Good Morning Friday!


Good Morning Friday!

Last night I did indeed do some cardio on the Elliptical but after 20 minutes I started shaking and profusely sweating and took that as a sign that I should stop. So I did and went back upstairs into my kitchen and had some whole wheat toast with some Almond Butter.

I have been tracking my food and exercise on myfitnesspal.com and it told me that I was not eating enough calories during the day. I have been told time and time again about this starvation mode your body goes into and for me apparently it’s if I don’t eat at least 1200 calories a day and then add in exercise, it is actually a bit more than that.  I am not really sure how that all works because all I hear is calories in/calories out theory.

Anyway, I couldn’t finish the 30 minute workout because of the shaking, so I went ahead and decided to add the snack. I love Almond Butter! If you haven’t tried it, you should.  I used Trader Joe’s Variety but you can find it at your local grocery store.  Speaking of Almond Butter, I also read a blog called Heather Eats Almond Butter and she uses it a ton in her eating!  Well it did definitely help me get over the shakes, so I made one for Scotty too. He’s been under the weather with a bad cold so I figured he could use a yummy snack too.

I have been using myfitnesspal.com to track my eating. I find these types of sites really help you see where your calories are going and they add an element of fun to the whole process.  There are a ton of sites and apps  out there that you can use. Some track your food,  food and exercise, or some help you create an exercise plan.  There really is an app for everything including the  IPhone.
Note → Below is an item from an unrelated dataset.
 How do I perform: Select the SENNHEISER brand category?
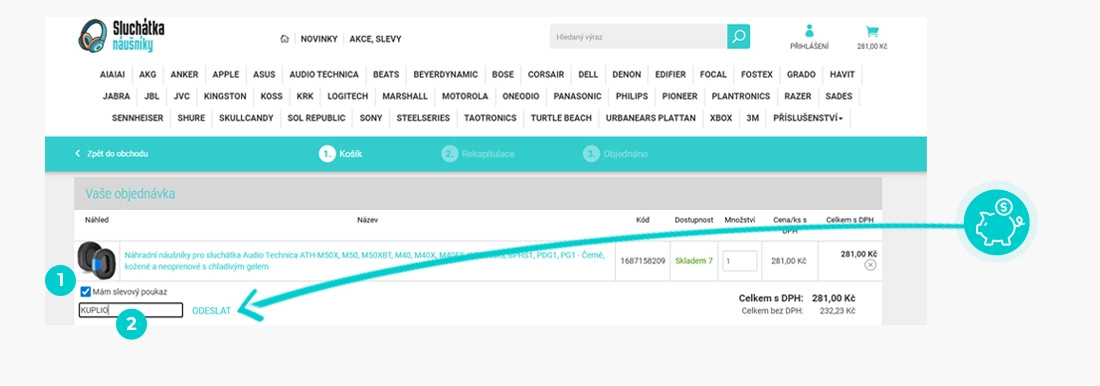(138, 118)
Here are just a few that I know about –

Sparkpeople
thedailyplate.com
Livestrong.com
Myfooddiary.com
realbeauty.com

Activity Based:
Nikeplus
active.com
beginnertriathlete.com
Runnersworld
yogaworks.com
mapmyrun.com

Iphone Apps
“iFitness”, “RunKeeper, Lose it!

Which ones do you use and why?  Or do you not use one? Why not?


One response to “Good Morning Friday!”

  1. I don’t know if you’ve read this on my blog, but I have a good friend here in Providence who has a background in dietetics and helps me out when I have questions about diet, exercise and the biology behind it all.

    She recommends the Harris-Benedict equation for figuring out your BMR. Then, there’s a multiplier you have to add in based on the amount of activity you do. You can use the BMR calculator and figure out which multiplier applies to you at: http://www.bmi-calculator.net/bmr-calculator/harris-benedict-equation/

    You have to find that balance where you’re fueling your body and giving yourself enough of a calorie deficit to lose weight, but not so much of a deficit that your body starts holding onto everything. If I remember correctly, my friend recommends you eat at about 80% of your BMR (with the activity multiplier). Last summer I got my total BMR up to around 2500 calories, but I was only eating 1500-1700 per day. That wasn’t enough food and I wasn’t losing weight.

    Anyway, just some thoughts from my friend who knows what she’s talking about.